Dia memiliki keuntungan mengakses pendidikan karena lahir dari keluarga priyayi. Saat masih anak-anak, dia menimba ilmu di sekolah kelas satu bagi masyarakat non-eropa, Eerste Klasse School (EKS). Sekolah tersebut juga berisikan dengan murid-murid yang cerdas.
Dewi Sartika sudah tidak hidup bersama kedua orang tuanya sejak kedua orang tuanya diasingkan di Ternate oleh Pemerintah Hindia Belanda. Dewi Sartika diasuh oleh pamannya yang bernama Aria, dia adalah kakak kandung dari ibunya sekaligus Patih di daerah Cicalengka.
Dari pamannya, dia belajar mengenai kebudayaan Sunda serta mempelajari budaya dan adat bangsa barat dari Asisten Residen yang berkebangasaan Belanda.
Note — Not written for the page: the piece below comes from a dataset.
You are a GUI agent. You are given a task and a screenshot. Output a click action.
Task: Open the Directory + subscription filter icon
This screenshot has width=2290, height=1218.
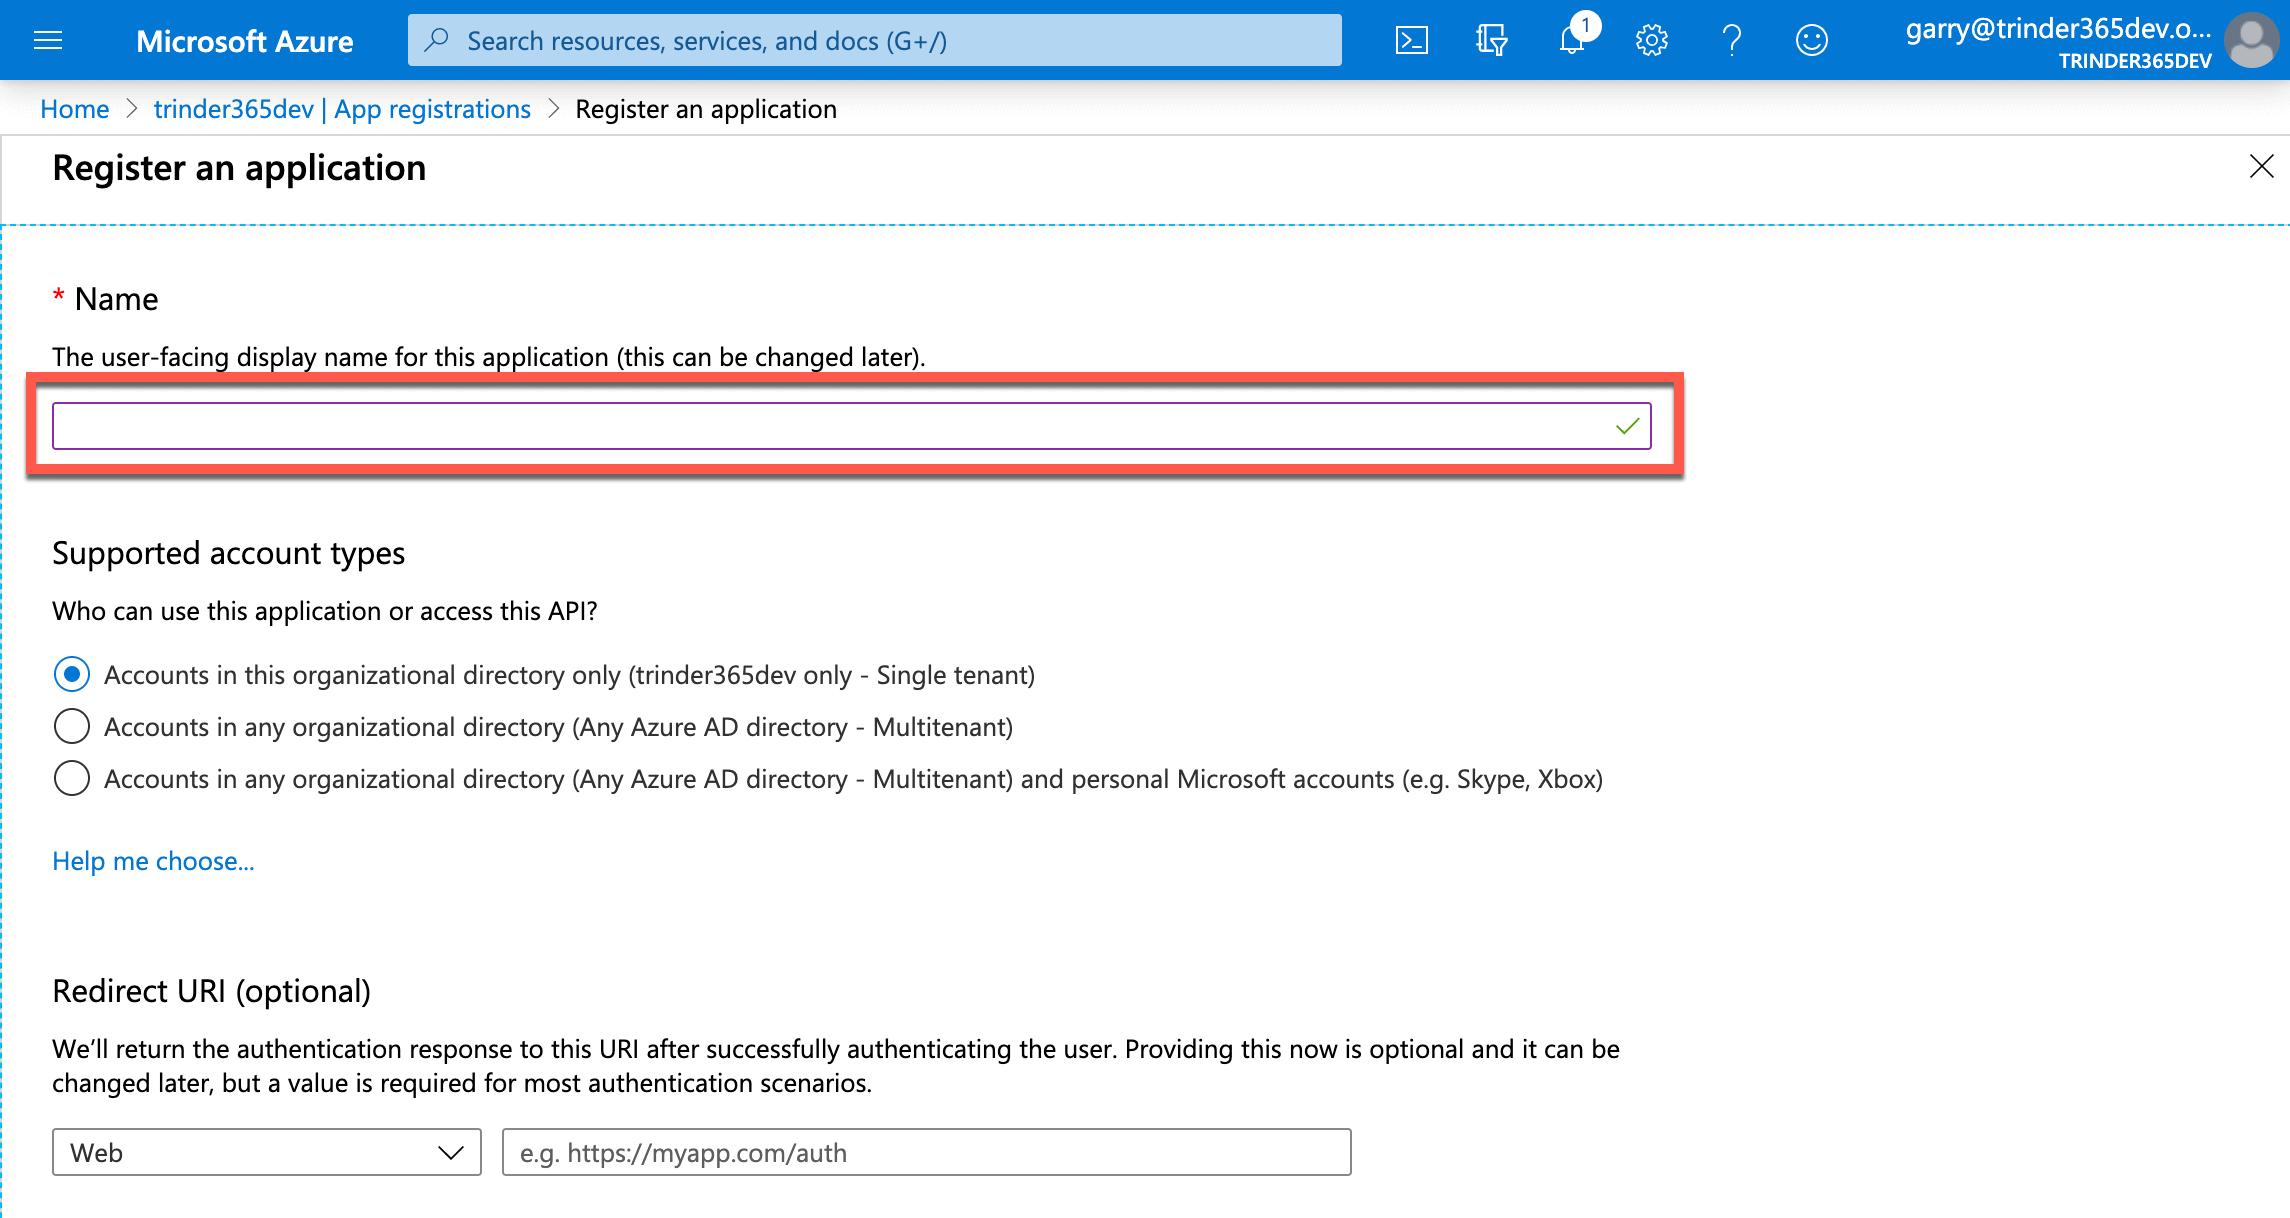point(1491,40)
Meskipun kedua hal tersebut sangat bertentangan dengan peraturan era Hindia Belanda yang melarang perempuan mengenyam pendidikan.
Minat Dewi Sartika terhadap dunia pendidikan sudah terlihat sejak kecil. Dia sering bermain sekolah-sekolahan dengan teman-teman sebayanya.
Saat melangkah ke dunia pendidikan, tantangan yang dihadapinya seolah tak terhingga. Akan tetapi tekad dan keyakinan yang kuat terkait pentingnya pendidikan bagi perempuan menjadi modal penting bagi perjuangannya.
Pada 1904, Dewi Sartika merintis sejarah pendidikan perempuan di Indonesia dengan mendirikan sekolah pertama yang dikenal sebagai "Sekolah Isteri" atau "Sekolah Dewi Sartika." Keputusan ini merupakan tonggak bersejarah, karena saat itu pendidikan bagi perempuan hampir tidak ada.